StemBytes(b []byte) ([]byte, error)
Zero-allocation API that stems the byte slice in-place and returns the stemmed portion as a slice. The input is converted to lowercase. Best for high-performance scenarios. Returns an error if stemming fails.
Performance
The implementation is highly optimized:
String API (convenient, with allocations)
BenchmarkStem-24 14064384 77.29 ns/op 16 B/op 2 allocs/op
Byte-Slice API (fastest, zero allocations)
BenchmarkStemBytes-24 23443530 51.85 ns/op 0 B/op 0 allocs/op
The byte-slice API (StemBytes) is ~35% faster and performs zero allocations,
making it ideal for high-performance applications.

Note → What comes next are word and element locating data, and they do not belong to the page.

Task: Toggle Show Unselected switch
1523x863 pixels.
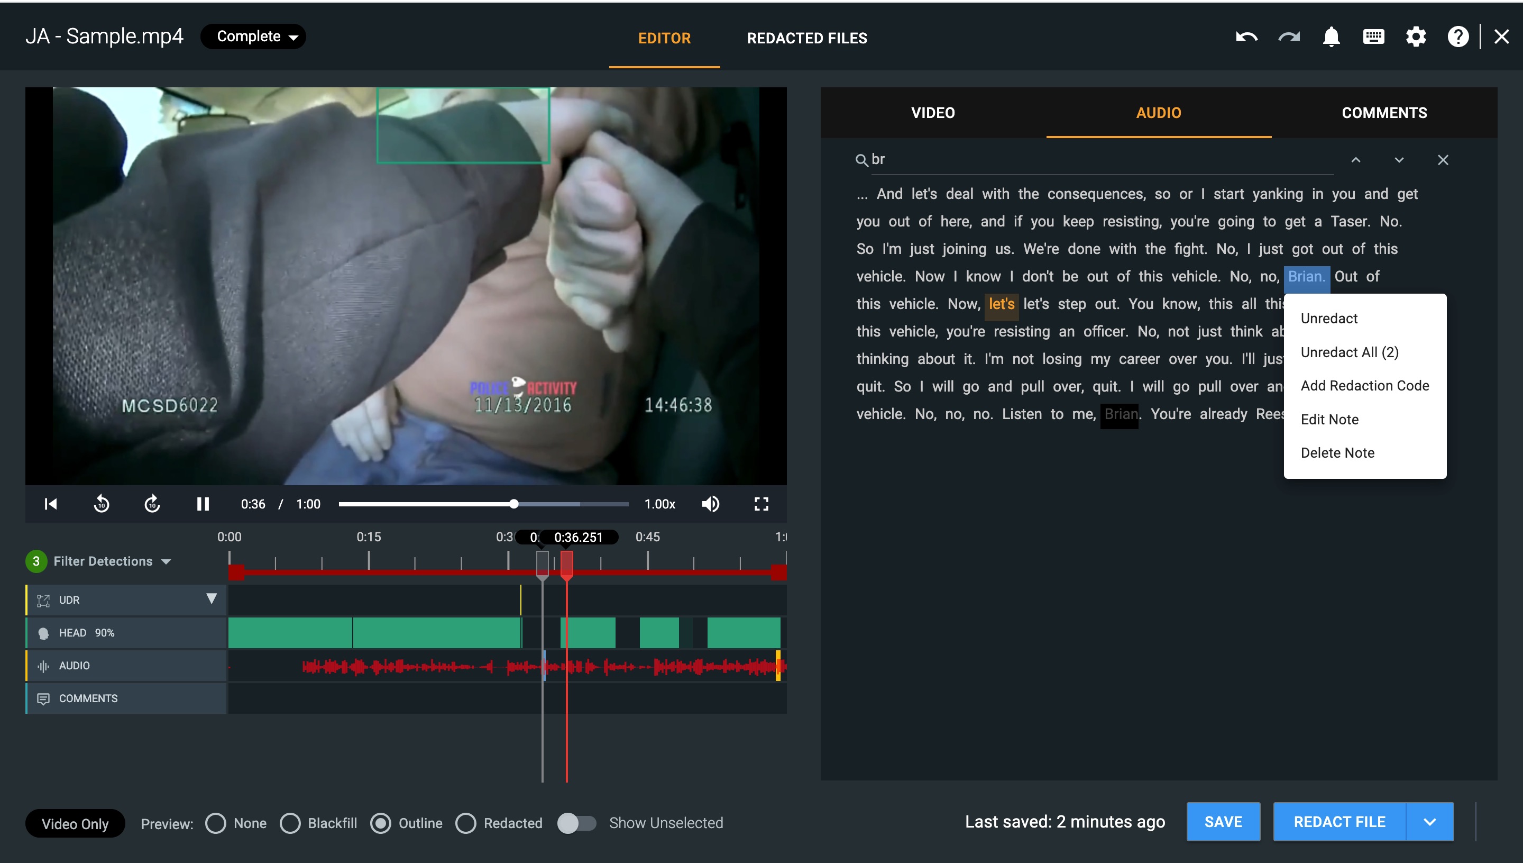Action: click(x=577, y=823)
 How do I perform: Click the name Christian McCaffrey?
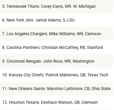pyautogui.click(x=60, y=47)
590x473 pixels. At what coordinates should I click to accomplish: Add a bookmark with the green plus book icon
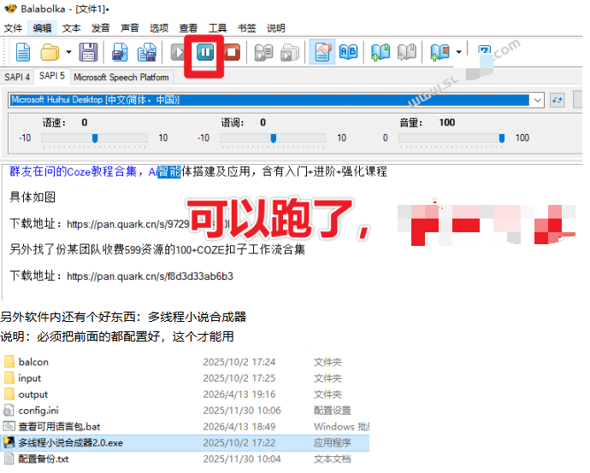381,52
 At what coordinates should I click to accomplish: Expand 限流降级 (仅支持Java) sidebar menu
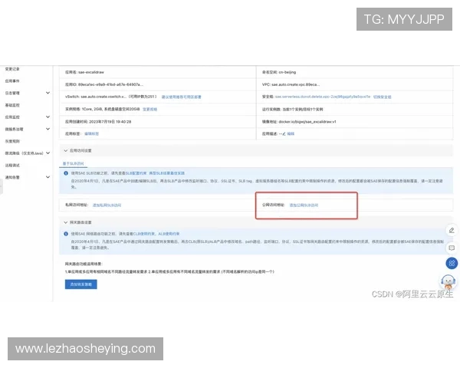[x=48, y=153]
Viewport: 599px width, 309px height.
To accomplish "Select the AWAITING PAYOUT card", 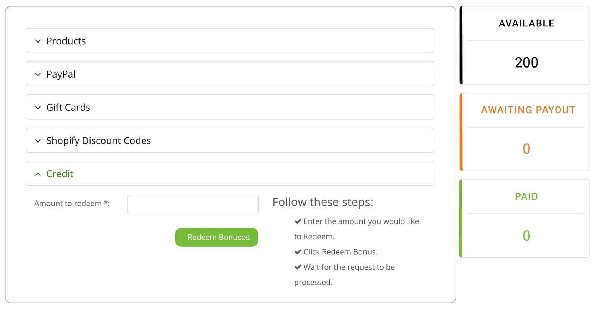I will coord(526,131).
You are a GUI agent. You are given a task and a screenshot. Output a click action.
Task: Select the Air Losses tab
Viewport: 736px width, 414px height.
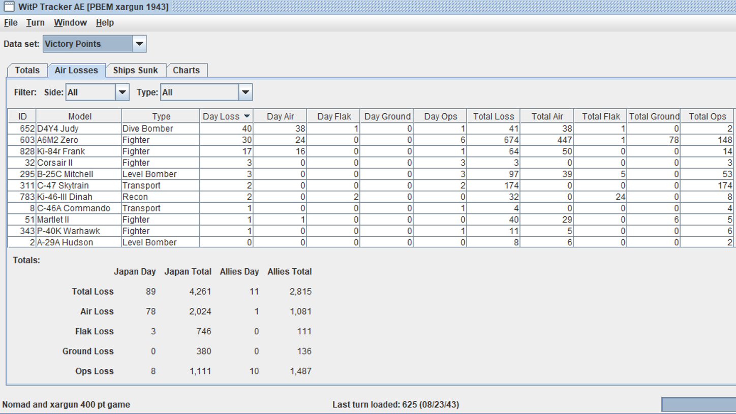tap(76, 70)
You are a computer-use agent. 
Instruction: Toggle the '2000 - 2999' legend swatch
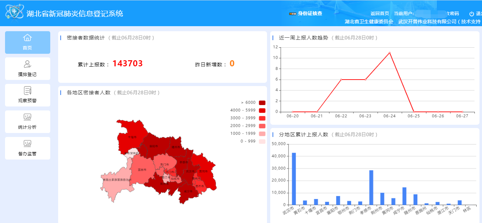[262, 126]
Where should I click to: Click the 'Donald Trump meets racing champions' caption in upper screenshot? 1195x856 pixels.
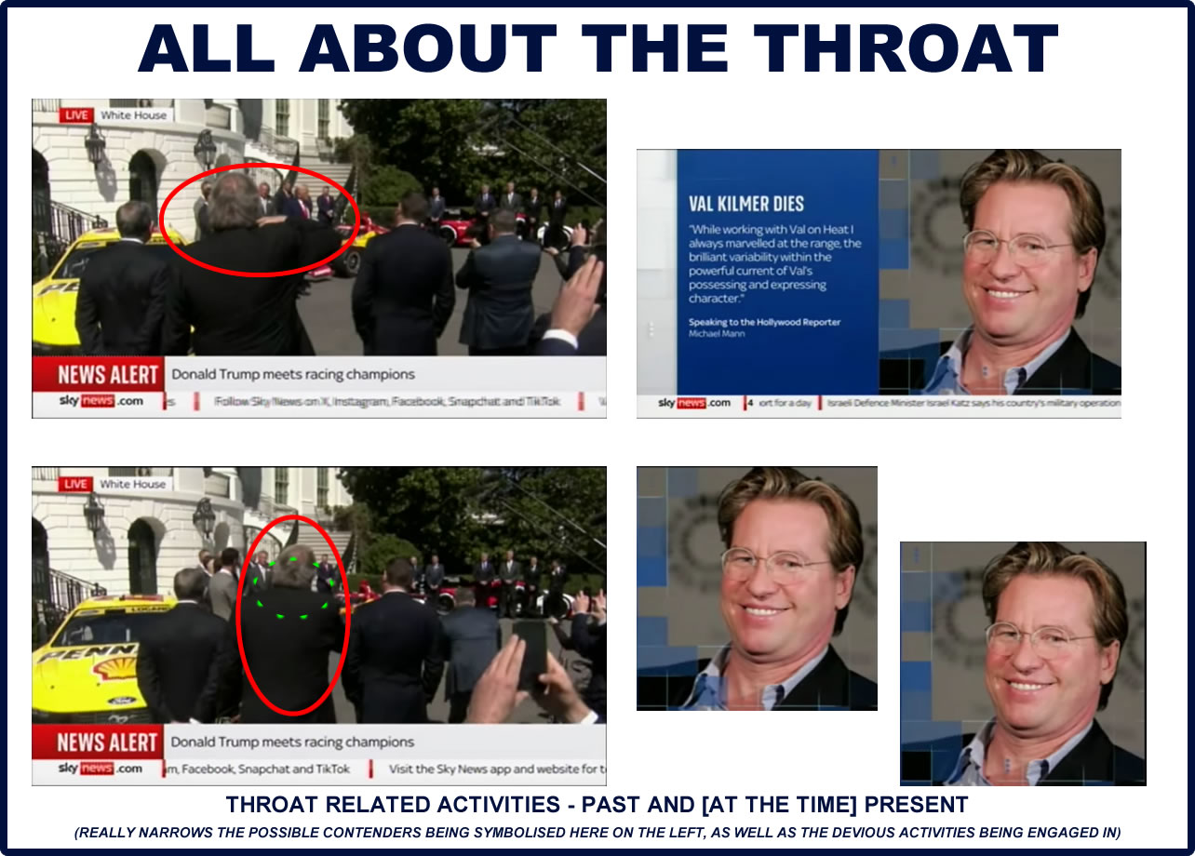coord(293,375)

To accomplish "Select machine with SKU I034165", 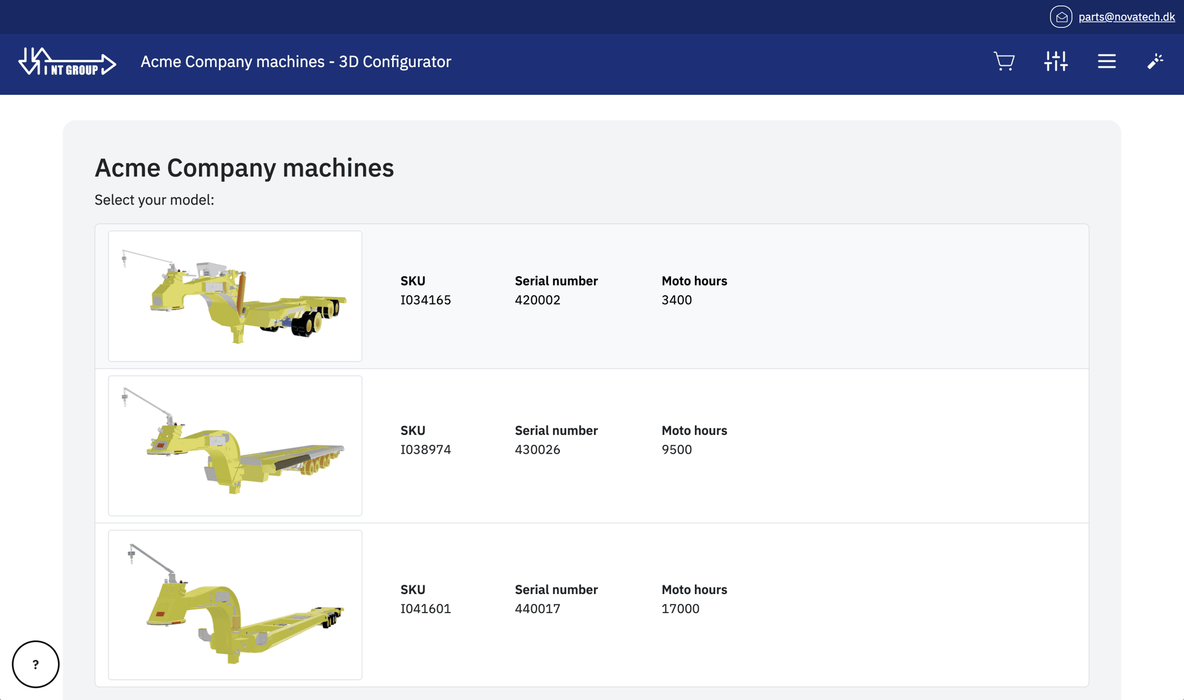I will click(426, 300).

Note: Error handling adds minimal overhead (~2ns) but provides explicit feedback on failures.
Limitations
- The algorithm operates on English words only. Input is automatically converted to lowercase.
- For the
Stem()function, strings are converted to byte slices internally. For zero-copy operation, useStemBytes(). - Unicode handling: The algorithm is designed for ASCII English text. Non-ASCII characters should be handled by the caller before stemming.
Development
Building
make build # Build the CLI tool make install # Install CLI to $GOPATH/bin
Running Tests
make test # Run tests make coverage # Generate coverage report make bench # Run benchmarks
Linting and Formatting
make fmt # Format code make vet # Run go vet make lint # Run golangci-lint (requires installation)
Contributing
Contributions are welcome! Please ensure:
- Tests pass:
make test - Code is formatted:
make fmt - No linting errors:
make lint
License
MIT licensed. See LICENSE file for details.